Exercise requirements
From the entries that follow, report every line in which "target" occurs.

Saved entries
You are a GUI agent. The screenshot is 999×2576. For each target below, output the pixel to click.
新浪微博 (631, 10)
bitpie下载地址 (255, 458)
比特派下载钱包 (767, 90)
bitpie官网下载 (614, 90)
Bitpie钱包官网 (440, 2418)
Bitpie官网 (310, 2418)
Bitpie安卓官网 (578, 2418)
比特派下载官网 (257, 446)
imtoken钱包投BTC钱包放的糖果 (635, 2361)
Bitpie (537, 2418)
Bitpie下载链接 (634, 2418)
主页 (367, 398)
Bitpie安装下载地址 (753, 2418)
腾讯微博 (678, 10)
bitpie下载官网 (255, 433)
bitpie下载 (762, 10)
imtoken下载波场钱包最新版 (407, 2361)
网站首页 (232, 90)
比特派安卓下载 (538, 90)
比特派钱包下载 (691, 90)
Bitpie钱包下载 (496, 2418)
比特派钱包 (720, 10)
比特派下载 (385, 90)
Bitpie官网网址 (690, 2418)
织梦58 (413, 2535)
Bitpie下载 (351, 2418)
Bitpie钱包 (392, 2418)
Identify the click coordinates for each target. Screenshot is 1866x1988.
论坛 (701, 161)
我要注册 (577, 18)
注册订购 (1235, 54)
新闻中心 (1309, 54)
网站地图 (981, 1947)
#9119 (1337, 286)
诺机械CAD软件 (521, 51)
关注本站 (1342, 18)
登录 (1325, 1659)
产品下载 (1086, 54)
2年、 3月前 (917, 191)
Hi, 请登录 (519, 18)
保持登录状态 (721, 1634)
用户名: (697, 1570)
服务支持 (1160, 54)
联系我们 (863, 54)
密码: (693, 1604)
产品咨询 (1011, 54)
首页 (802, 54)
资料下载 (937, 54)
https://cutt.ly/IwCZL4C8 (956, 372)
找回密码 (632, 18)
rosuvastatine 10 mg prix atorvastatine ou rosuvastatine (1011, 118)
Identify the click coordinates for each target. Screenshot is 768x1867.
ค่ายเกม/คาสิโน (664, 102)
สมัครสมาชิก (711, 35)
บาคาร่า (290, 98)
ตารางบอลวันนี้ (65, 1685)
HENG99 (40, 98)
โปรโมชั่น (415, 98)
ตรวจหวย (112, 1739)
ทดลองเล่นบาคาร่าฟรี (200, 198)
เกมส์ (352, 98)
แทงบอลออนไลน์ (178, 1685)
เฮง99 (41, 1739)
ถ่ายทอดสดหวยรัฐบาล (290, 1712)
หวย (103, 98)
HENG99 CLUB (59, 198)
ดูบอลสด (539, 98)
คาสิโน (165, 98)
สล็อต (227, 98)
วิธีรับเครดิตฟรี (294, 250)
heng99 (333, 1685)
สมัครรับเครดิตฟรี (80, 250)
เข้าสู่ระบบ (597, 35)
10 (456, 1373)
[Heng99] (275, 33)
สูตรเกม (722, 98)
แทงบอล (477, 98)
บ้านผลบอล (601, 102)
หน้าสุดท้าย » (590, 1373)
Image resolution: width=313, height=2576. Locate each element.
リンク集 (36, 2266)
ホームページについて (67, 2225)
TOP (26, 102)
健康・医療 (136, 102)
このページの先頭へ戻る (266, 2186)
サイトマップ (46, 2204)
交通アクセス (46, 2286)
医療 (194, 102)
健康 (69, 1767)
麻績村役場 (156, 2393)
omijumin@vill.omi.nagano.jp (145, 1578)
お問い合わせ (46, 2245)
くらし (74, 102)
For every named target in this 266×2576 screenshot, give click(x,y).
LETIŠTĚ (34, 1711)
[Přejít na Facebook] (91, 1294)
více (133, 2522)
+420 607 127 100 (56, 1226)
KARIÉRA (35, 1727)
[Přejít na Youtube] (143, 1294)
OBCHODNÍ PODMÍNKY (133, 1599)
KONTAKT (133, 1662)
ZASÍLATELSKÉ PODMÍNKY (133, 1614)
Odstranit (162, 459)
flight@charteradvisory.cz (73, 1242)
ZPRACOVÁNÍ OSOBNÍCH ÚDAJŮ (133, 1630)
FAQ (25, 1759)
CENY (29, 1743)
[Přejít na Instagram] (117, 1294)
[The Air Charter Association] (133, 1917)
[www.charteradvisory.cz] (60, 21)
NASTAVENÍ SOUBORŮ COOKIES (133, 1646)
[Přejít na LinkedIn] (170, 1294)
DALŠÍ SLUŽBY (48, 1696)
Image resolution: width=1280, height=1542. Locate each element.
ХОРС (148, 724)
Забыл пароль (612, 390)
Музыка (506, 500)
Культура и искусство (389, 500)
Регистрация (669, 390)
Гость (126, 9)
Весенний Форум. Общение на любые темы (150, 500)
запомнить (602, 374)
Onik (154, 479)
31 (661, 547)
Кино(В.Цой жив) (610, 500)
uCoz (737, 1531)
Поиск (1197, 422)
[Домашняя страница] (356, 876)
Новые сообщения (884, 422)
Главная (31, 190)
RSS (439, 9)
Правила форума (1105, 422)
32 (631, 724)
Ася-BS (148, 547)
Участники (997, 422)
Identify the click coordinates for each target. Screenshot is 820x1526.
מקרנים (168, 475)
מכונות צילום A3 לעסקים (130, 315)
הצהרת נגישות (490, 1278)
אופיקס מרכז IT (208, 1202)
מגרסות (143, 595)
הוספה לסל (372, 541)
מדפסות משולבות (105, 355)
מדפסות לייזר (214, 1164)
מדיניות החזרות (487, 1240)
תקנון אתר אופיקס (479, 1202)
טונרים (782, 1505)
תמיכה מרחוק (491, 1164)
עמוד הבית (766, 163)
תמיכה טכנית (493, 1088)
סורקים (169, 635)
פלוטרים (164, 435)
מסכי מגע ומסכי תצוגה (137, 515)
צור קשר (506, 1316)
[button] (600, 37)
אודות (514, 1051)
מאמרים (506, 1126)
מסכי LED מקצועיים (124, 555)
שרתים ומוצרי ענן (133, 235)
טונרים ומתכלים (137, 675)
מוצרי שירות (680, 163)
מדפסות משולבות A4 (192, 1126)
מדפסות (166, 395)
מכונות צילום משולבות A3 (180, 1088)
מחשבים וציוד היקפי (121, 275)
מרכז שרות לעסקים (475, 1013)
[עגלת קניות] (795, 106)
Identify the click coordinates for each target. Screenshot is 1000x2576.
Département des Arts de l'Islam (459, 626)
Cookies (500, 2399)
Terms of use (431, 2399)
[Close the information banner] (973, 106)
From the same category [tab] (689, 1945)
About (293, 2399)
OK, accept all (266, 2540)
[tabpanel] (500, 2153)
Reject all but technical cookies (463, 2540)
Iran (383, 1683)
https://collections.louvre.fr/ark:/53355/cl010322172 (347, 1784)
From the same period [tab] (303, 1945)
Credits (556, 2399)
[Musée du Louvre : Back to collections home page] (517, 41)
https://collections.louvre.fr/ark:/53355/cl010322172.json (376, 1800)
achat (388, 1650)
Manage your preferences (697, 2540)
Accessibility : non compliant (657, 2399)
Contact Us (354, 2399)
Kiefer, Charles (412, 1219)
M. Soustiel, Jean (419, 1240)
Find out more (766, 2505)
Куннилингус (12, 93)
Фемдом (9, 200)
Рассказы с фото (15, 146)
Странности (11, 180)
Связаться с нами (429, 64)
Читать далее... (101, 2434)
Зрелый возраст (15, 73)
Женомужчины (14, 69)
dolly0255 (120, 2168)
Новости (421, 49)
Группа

Answer to this task
You are a GUI agent. The screenshot is 999×2576. For each target below, output the pixel to click.
Identify the click coordinates for each target. Screenshot is 1866x1988.
Identify the click coordinates for each target. Screenshot is 768x1867.
For every named target in this 266×2576 screenshot, give click(x,y).
Identify the click coordinates for each target. Screenshot is 820x1526.
Identify the click coordinates for each target. Screenshot is 1000x2576.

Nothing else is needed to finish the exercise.